Pas Touch’ N°62 – Octobre 2014 : Aus eiserner Zeit

DSCF7801Pendant la Grande Guerre, quelque part du côté du Chemin des Dames, le soldat Mérovée Denouille, réserviste du 29ème RIT découvre un coffret métallique dans une tranchée abandonnée en hâte par l’ennemi. Nul ne sait à qui appartenait cette boite de métal, mais il est facile d’imaginer que son propriétaire y rangeait précieusement les lettres et les photographies de sa famille, le récit de sa vie. Malheureusement la boite était restée ouverte, et ses trésors ont disparu. A son tour le brave Mérovée y glissa ses souvenirs de guerre puis, à la fin du conflit, le coffret sombra dans l’oubli.

Un gamin du cru, Alain, en fut le dépositaire il y a une quarantaine d’année. Passionné d’histoire, il a gardé avec un profond respect cette pièce exceptionnelle, trait d’union entre deux hommes qui ne se connaissaient pas et deux peuples qui finirent par se retrouver dans la paix. Alain est Président pour quelques jours encore du Comité de jumelage de Muizon / Klein-Winternheim, bourg allemand de 3500 habitants en Rhénanie-Palatinat, à quelques kilomètres de Mayence. «Klein», comme on le dit par chez nous pour faire court et pour ne pas se tromper, est à 400 km à peine de Muizon, avec qui des liens existent depuis 1982.

Muizon / Klein-Winternheim, c’est une vraie affaire de sentiments … pour ne pas dire davantage !

Nous étions donc dimanche dernier, sur le coup de treize heures, dans une des très belle salles communales aménagées par la municipalité de «Klein» qui recevait ses amis muizonnais. Alain prend à son tour la parole et offre un carton de champagne à nos hôtes de cette fin de semaine ensoleillée. Ce n’est pas très original, il faut bien l’avouer. Puis la centaine de personnes présentes a découvert ce que renfermait ce carton, et un pesant silence s’est installé. Le coffret métallique est apparu. Chacun put reconnaitre, fixée sur le dessus, l’Eisernes Kreuz, la Croix de Fer accordée aux valeureux soldats allemands de la première guerre mondiale. Sous cette croix était gravé Aus Eiserner Zeit 1914-1915.*

L’émotion était forte quand Alain a raconté l’histoire de ce coffret, probablement fabriqué dans les tranchées allemandes. Un tonnerre d’applaudissement retentit quand il annonça qu’il avait pris la décision de confier cette boite de métal, construite en France par un soldat allemand, à ses chers amis de Klein -Winternheim.

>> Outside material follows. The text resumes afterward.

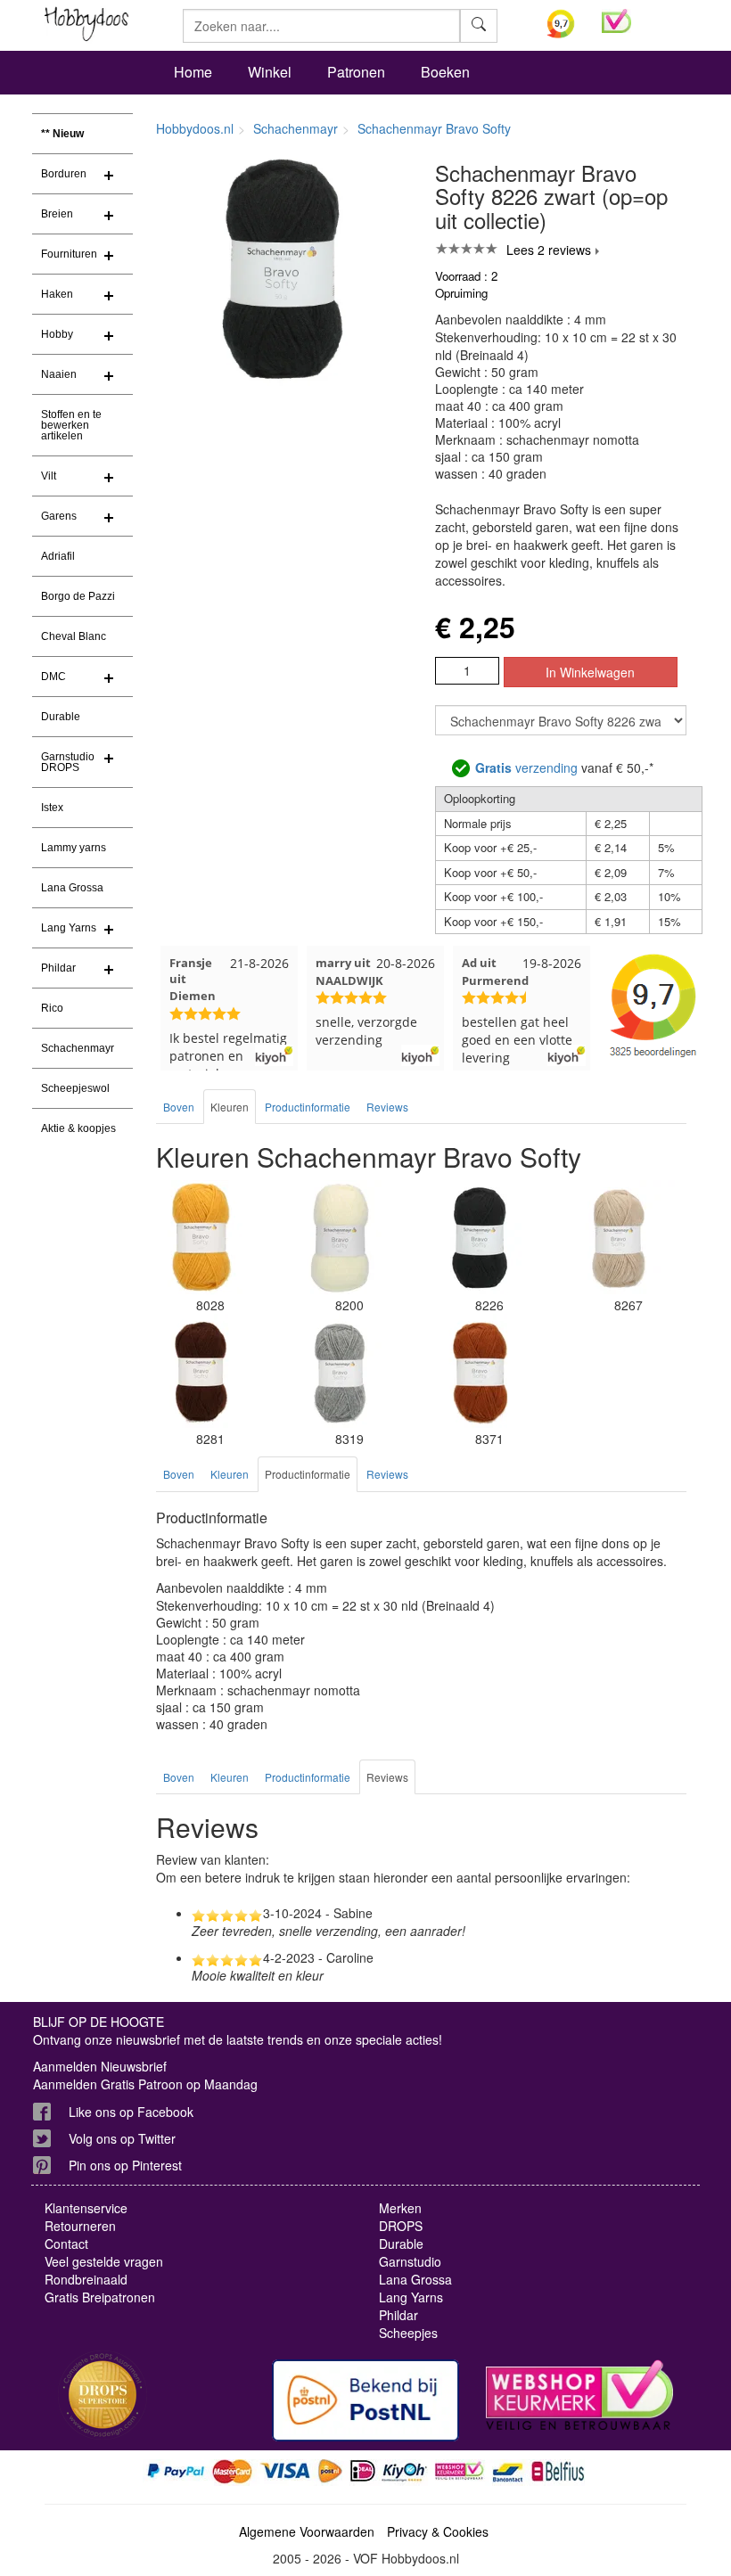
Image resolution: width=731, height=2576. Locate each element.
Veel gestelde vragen (104, 2261)
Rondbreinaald (86, 2279)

Son dernier contenu sera restitué à la descendance de Mérovée Denouille, aujourd’hui retrouvée.

Que cette période de fer, élément de notre mémoire collective, ne s’oxyde pas inutilement. Ayons la satisfaction d’accomplir ensemble notre devoir de mémoire pour les générations futures de nos deux pays, conclut Alain.

Capture d’écran 2014-10-01 à 00.48.01De cette tragédie sont nées des valeurs fortes, et les ennemis d’hier ont engendré de nouveaux amis. Cela devrait toujours être si l’homme, animal éperdu dans la merveilleuse contemplation de ce qu’il pense être, ne négligeait pas ce qu’il devrait être.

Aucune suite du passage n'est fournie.